(Saved data entries)
---------------
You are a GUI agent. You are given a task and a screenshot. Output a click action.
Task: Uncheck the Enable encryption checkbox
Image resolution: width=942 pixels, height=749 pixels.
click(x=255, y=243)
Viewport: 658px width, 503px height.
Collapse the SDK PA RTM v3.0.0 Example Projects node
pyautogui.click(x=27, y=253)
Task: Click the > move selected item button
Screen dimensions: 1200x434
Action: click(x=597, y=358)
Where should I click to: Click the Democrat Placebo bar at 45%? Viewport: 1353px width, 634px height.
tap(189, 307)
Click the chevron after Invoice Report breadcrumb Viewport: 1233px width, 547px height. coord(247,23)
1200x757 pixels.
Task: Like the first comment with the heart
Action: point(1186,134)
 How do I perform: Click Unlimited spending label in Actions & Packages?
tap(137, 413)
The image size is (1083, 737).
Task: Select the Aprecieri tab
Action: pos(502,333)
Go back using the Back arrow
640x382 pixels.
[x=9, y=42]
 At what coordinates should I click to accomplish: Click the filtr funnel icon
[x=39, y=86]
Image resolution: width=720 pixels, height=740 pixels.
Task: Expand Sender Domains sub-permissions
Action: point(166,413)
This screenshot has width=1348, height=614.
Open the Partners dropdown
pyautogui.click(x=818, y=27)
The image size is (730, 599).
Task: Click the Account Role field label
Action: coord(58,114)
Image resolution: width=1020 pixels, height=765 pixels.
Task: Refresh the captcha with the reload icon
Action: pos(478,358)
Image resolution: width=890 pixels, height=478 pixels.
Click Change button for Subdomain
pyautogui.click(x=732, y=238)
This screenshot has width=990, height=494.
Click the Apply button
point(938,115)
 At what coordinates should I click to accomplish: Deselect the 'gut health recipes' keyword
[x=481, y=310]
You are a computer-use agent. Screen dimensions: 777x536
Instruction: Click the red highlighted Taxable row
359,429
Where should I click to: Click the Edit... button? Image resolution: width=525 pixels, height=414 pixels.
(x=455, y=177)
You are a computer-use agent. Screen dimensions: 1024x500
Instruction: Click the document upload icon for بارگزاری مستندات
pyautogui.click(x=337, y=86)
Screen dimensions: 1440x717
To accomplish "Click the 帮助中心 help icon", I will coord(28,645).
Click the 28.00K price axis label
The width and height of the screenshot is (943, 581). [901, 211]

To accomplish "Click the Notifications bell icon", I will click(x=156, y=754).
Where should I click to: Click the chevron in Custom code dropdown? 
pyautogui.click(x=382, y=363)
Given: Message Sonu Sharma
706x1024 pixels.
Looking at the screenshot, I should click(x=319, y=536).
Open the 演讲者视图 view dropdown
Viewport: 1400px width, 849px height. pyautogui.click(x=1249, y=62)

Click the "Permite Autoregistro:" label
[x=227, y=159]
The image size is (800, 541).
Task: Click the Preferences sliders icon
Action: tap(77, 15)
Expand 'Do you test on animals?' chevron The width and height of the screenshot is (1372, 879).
---------------
Line by line, transcribe the data exactly.

You are a GUI agent. You are given a task and a screenshot. Output a click action.
Task: Uncheck the Enable encryption checkbox
Image resolution: width=942 pixels, height=749 pixels.
click(x=255, y=243)
Viewport: 658px width, 503px height.
Collapse the SDK PA RTM v3.0.0 Example Projects node
pyautogui.click(x=27, y=253)
Task: Click the > move selected item button
Screen dimensions: 1200x434
Action: click(x=597, y=358)
Where should I click to: Click the Democrat Placebo bar at 45%? Viewport: 1353px width, 634px height.
tap(189, 307)
Click the chevron after Invoice Report breadcrumb Viewport: 1233px width, 547px height. coord(247,23)
1200x757 pixels.
Task: Like the first comment with the heart
Action: point(1186,134)
 How do I perform: Click Unlimited spending label in Actions & Packages?
tap(137, 413)
The image size is (1083, 737).
Task: Select the Aprecieri tab
Action: pos(502,333)
Go back using the Back arrow
640x382 pixels.
[x=9, y=42]
 At what coordinates should I click to accomplish: Click the filtr funnel icon
[x=39, y=86]
Image resolution: width=720 pixels, height=740 pixels.
Task: Expand Sender Domains sub-permissions
Action: point(166,413)
This screenshot has width=1348, height=614.
Open the Partners dropdown
pyautogui.click(x=818, y=27)
The image size is (730, 599).
Task: Click the Account Role field label
Action: coord(58,114)
Image resolution: width=1020 pixels, height=765 pixels.
Task: Refresh the captcha with the reload icon
Action: pos(478,358)
Image resolution: width=890 pixels, height=478 pixels.
Click Change button for Subdomain
pyautogui.click(x=732, y=238)
This screenshot has width=990, height=494.
Click the Apply button
point(938,115)
 At what coordinates should I click to accomplish: Deselect the 'gut health recipes' keyword
[x=481, y=310]
You are a computer-use agent. Screen dimensions: 777x536
Instruction: Click the red highlighted Taxable row
359,429
Where should I click to: Click the Edit... button? Image resolution: width=525 pixels, height=414 pixels.
(x=455, y=177)
You are a computer-use agent. Screen dimensions: 1024x500
Instruction: Click the document upload icon for بارگزاری مستندات
pyautogui.click(x=337, y=86)
Screen dimensions: 1440x717
To accomplish "Click the 帮助中心 help icon", I will coord(28,645).
Click the 28.00K price axis label
The width and height of the screenshot is (943, 581). [901, 211]

To accomplish "Click the Notifications bell icon", I will click(x=156, y=754).
Where should I click to: Click the chevron in Custom code dropdown? 
pyautogui.click(x=382, y=363)
Given: Message Sonu Sharma
706x1024 pixels.
Looking at the screenshot, I should click(x=319, y=536).
Open the 演讲者视图 view dropdown
Viewport: 1400px width, 849px height. pyautogui.click(x=1249, y=62)

Click the "Permite Autoregistro:" label
[x=227, y=159]
The image size is (800, 541).
Task: Click the Preferences sliders icon
Action: tap(77, 15)
Expand 'Do you test on animals?' chevron The width and height of the screenshot is (1372, 879).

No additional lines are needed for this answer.